Source excerpt ▸

This is simple solution-

list=[u'nowplaying', u'PBS', u'PBS', u'nowplaying', u'job', u'debate', u'thenandnow']
list=set(list)

set can help you filter out the elements from the list that are duplicates. It will work well for str, int or tuple elements, but if your list contains dict or other list elements, then you will end up with TypeError exceptions.

Here is a general order-preserving solution to handle some (not all) non-hashable types:

def unique_elements(iterable):
    seen = set()
    result = []
    for element in iterable:
        hashed = element
        if isinstance(element, dict):
            hashed = tuple(sorted(element.iteritems()))
        elif isinstance(element, list):
            hashed = tuple(element)
        if hashed not in seen:
            result.append(element)
            seen.add(hashed)
    return result

For long arrays

s = np.empty(len(var))

s[:] = np.nan

for  x in  set(var):

    x_positions = np.where(var==x)

    s[x_positions[0][0]]=x


sorted_var=s[~np.isnan(s)]

If you want to get unique elements from a list and keep their original order, then you may employ OrderedDict data structure from Python's standard library:

from collections import OrderedDict

def keep_unique(elements):
    return list(OrderedDict.fromkeys(elements).keys())

Information shown ▸
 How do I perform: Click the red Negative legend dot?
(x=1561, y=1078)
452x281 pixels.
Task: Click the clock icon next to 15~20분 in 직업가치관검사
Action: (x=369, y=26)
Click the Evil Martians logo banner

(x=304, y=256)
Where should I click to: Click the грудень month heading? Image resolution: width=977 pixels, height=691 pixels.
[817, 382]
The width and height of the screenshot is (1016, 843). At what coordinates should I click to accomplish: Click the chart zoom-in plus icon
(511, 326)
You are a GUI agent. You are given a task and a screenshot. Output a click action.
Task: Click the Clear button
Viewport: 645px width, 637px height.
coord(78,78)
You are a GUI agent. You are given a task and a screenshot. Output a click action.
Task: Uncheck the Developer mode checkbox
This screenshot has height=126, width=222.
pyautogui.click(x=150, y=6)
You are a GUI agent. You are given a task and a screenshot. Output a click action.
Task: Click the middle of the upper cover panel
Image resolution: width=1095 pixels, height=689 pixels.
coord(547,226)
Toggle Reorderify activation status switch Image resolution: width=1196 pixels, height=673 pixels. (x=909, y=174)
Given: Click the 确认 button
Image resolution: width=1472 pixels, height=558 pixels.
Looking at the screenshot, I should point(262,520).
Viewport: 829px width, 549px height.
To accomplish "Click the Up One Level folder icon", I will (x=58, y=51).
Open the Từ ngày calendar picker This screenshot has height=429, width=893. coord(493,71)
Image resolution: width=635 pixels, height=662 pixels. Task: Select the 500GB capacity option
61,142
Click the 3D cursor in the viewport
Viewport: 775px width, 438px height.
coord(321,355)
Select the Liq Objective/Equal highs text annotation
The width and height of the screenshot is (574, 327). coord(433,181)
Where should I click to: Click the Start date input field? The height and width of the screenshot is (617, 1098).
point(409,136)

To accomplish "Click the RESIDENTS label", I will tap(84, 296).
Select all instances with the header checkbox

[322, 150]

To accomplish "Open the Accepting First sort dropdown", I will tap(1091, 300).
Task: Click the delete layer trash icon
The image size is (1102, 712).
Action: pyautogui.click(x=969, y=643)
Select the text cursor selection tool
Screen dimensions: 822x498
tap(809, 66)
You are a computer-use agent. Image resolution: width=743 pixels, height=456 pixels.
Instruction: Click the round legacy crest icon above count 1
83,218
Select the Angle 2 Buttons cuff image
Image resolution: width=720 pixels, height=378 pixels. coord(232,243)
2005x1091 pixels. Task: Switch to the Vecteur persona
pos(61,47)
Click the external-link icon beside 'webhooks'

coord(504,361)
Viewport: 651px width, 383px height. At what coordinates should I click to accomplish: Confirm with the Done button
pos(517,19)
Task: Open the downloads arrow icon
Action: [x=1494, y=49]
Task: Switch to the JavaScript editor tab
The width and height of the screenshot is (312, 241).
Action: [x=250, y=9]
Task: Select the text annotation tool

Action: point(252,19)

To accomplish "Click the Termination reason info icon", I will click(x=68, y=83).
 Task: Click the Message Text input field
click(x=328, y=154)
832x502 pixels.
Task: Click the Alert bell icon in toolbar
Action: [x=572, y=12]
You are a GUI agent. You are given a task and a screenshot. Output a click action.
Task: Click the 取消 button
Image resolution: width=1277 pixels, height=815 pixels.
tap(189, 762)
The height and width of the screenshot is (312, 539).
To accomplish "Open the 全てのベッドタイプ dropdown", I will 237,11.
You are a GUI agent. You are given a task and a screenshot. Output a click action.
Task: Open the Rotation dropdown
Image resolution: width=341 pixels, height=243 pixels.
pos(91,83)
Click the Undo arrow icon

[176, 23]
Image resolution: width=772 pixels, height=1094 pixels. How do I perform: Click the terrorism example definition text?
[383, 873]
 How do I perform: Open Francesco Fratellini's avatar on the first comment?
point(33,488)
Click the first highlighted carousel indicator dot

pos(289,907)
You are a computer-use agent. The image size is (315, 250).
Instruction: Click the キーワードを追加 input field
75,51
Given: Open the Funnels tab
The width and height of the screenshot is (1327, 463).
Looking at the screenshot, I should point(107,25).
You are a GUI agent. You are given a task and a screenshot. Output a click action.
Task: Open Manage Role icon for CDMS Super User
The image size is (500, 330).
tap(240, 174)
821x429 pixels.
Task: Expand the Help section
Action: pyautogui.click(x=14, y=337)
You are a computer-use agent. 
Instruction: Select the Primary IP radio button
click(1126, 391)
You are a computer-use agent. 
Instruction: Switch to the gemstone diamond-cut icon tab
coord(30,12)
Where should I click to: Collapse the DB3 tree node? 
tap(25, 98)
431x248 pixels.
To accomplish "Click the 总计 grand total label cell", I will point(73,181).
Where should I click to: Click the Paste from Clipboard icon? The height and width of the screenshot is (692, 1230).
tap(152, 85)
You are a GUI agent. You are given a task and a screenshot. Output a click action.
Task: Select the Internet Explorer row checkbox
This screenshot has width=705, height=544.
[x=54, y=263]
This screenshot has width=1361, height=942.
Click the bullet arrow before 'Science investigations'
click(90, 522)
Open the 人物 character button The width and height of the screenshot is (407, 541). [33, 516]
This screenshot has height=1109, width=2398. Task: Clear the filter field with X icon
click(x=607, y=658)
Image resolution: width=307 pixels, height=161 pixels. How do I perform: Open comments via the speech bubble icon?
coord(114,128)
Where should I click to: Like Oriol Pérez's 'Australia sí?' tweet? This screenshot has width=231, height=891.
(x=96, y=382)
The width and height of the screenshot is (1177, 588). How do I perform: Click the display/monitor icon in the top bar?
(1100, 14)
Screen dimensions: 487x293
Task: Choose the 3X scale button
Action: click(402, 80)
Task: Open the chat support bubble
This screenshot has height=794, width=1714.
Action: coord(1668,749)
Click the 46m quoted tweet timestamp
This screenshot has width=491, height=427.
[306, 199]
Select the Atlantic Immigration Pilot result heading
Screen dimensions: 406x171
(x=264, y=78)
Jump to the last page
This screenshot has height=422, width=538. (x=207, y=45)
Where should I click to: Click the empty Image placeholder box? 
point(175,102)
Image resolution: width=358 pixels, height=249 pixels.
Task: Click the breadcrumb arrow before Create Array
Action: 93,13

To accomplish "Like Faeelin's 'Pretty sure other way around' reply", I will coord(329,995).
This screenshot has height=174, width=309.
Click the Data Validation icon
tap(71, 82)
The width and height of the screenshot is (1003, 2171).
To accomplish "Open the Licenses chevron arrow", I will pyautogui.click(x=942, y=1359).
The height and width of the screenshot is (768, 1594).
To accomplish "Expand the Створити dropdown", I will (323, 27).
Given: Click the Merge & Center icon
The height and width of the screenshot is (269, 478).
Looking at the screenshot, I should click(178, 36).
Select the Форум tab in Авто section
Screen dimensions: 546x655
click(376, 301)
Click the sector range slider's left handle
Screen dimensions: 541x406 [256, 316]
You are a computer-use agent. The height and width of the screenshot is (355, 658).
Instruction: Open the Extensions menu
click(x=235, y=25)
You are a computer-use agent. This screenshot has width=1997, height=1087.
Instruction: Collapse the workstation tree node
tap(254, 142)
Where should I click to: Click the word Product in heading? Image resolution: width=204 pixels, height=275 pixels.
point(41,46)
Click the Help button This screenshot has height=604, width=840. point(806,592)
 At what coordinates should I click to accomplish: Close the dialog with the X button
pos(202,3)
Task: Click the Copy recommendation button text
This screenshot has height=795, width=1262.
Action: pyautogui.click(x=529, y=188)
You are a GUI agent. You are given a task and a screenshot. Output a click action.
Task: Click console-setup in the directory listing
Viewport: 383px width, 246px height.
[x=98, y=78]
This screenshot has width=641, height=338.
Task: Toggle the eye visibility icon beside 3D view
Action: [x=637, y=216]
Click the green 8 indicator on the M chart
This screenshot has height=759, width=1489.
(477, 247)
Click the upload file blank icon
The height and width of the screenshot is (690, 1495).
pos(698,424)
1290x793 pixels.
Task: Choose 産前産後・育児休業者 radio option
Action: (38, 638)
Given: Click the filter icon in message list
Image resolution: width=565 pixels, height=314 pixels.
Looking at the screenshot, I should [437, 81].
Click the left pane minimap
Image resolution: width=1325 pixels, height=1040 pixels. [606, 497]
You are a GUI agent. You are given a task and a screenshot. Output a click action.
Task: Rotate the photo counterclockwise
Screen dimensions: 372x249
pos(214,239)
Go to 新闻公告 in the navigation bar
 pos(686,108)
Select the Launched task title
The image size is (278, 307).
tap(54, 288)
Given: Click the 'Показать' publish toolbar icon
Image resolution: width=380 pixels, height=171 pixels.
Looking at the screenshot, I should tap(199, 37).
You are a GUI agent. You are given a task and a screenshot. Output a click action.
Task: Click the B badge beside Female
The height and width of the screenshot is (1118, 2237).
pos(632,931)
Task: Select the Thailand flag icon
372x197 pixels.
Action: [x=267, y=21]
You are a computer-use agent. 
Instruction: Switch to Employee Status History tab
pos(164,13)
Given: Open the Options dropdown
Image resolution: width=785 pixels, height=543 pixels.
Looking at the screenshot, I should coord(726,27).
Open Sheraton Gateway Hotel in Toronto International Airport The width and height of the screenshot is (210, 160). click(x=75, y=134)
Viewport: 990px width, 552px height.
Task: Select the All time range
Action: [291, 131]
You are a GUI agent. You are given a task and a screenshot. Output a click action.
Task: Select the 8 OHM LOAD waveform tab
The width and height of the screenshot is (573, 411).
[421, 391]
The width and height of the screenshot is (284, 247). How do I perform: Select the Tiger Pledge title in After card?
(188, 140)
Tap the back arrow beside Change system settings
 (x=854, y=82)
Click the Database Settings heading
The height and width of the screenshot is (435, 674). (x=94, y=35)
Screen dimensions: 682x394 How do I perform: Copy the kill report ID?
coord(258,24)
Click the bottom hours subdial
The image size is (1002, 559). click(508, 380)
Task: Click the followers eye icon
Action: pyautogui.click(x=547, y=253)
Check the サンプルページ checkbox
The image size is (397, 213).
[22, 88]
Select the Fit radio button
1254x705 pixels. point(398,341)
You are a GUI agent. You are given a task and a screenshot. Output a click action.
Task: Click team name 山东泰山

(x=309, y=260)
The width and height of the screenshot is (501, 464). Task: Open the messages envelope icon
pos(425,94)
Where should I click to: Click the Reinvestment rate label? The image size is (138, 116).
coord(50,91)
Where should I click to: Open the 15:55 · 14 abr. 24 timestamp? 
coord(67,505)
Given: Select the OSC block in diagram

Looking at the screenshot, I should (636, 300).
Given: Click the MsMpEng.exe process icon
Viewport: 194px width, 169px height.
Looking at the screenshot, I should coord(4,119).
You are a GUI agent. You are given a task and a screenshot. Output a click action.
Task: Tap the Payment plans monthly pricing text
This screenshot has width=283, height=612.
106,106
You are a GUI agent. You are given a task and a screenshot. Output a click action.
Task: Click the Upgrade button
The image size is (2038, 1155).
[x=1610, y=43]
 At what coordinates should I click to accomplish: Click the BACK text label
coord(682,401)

Work instructions ▸
Please list each distinct string in the sample list that the Python thread passes to set, with each one given once. The listing is separate material and has no connection to the Python thread.

Task solution ▸
u'nowplaying', u'PBS', u'job', u'debate', u'thenandnow'